Hiva Oa is a hell of a place, a towering volcanic islands that shoots out of the pacific, making an ideal end to a Pacific Crossing, Fatu Hiva is even more spectacular.
Despite its remoteness, it is well equipped. Providing you're not in need of repairs or spares.
Hiva Oa on a clear day
The primary port, and a port of entry is Atuona, anchorage is in the bay next door. Hiva Oa is a tall volcanic island, the side are steep and the bottom of the ocean drops off immediately. There is a flashing white light on the hill between the harbour and Atuona village. There's a green light on the breakwater. Both were functioning in 2008.
Anchoring, is possible beyond the breakwater, but the bay is somewhat rolly. It is also possible to moor stern too to the southern end of the docks. The rock walls around the petrol station make a lovely spot.
Dinghy's can be landed around the harbour, but a stern anchor needs to be used to keep the dinghy from rubbing on the concrete.
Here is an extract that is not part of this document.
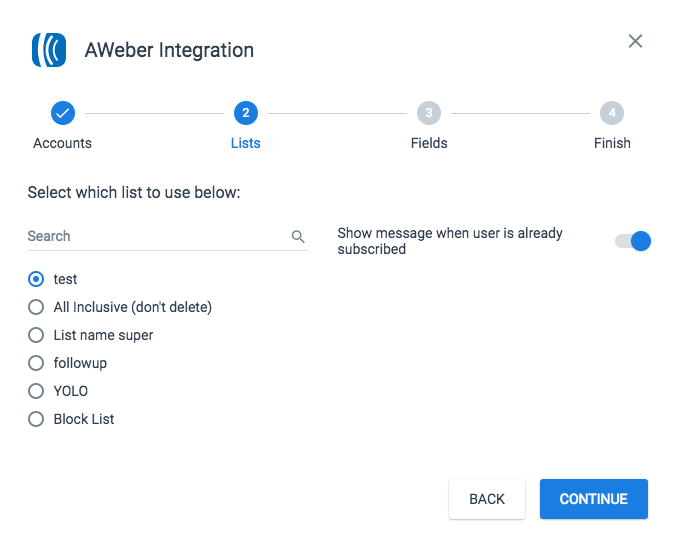
Task: Select the 'test' list radio button
Action: (x=36, y=279)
NOT TO BE USED FOR NAVIGATION
French Polynesia is expensive. Especially for alcohol. Spirits are £50 a bottle. However, food is plentiful in 2 large supermarkets in Atuona. Both have large freezers of meat. The food is not cheap, but bearable. Being French it is of high quality and fresh bread is delivered multiple times a day. The Petrol Station on the dock also sells supplies, but its its bread that makes it convenient. Small beers are £2 a bottle. There is a bar in Atuona, but since its £4-6 a drink no ones been to it!
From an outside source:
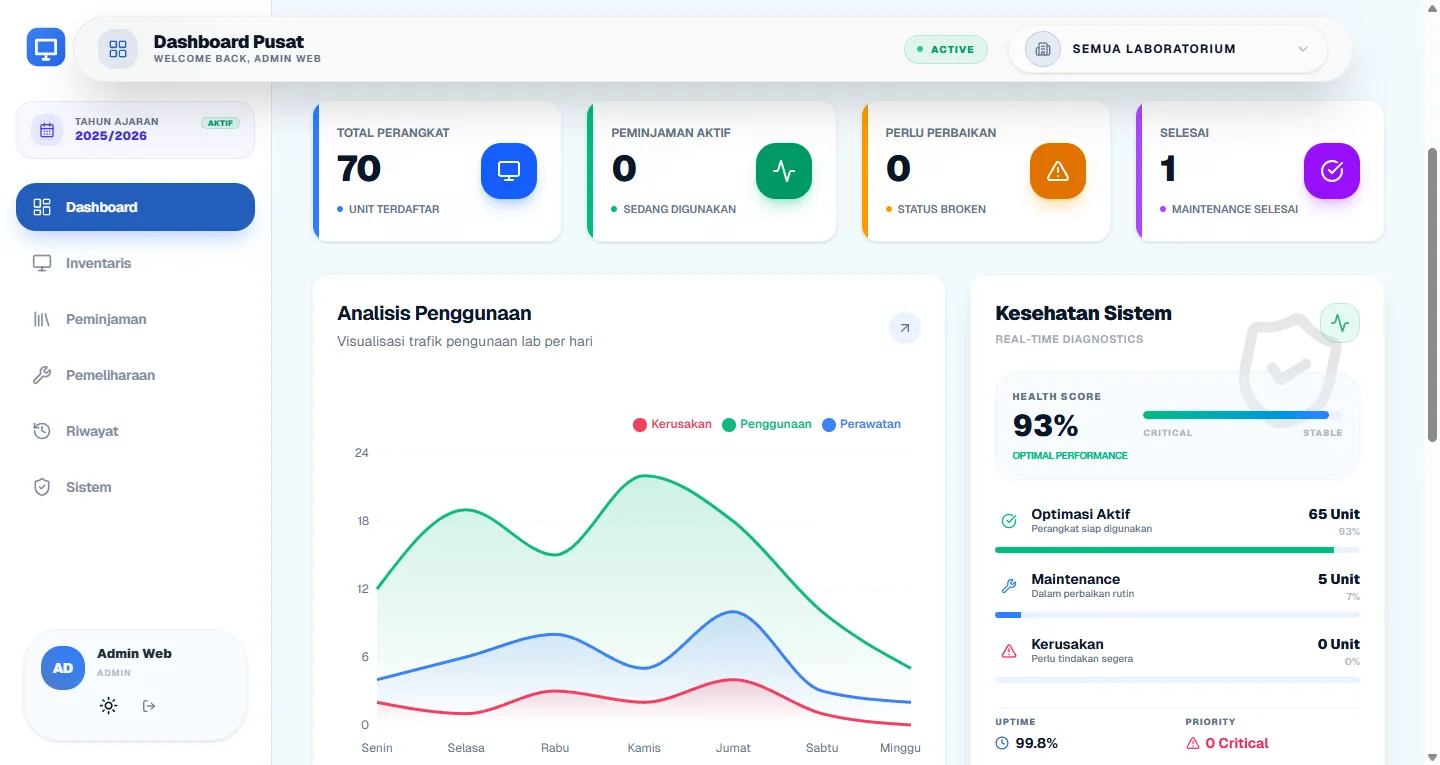Toggle Perawatan series in chart legend
Screen dimensions: 1440x765
coord(861,424)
It is impossible to get gas bottles filled in Atuona, if you are out you must purchase a local bottle and if necessary regulator. I believe this is true of all of the Marquesas.
There is a tap at the Fuel Station, if you moor stern too you can take a long hose on board and fill your tanks. However opinion varies as to whether its safe to drink this water. If its been raining heavily apparently its not. If its dry it is. We've a filter on our tap, and we've been drinking it with no ill effects. Its not like you have a lot of choice unless you have a water maker. I've been told to bottle some of it with a little sugar, if after 24 hours its still clear its drinkable. If its cloudy don't drink it. I don't recommend you stake your life on that test however.
The station on the dock sells Fuel, petrol and diesel. However they were restricting supplies to 40l a day to yachts while I was there. I blame the ARC. 40l will get you to Huka Hiva, where there are no restrictions. You can either use Gerry cans and a dinghy. or anchor and haul your stern in to the station, which has a long diesel hose by the steps behind the office. Diesel is 125cfr a litre, (about 150cfp to the pound, 72cfp to the dollar.)
You must visit the Gendamaire, as a temporary check in till Tahiti. If you are an EU Citizen you DO NOT have to pay the bond. Other wise you will have to pay the bond, I believe $1000 which is retuned when you leave French Polynesia. The Gendarmes are friendly helpful and bond aside its simple - compared to the south Americans!
The Gendameries are only open from 7-11 for Yacht checkins Monday to Friday, but the next day doesn't seem to be a problem.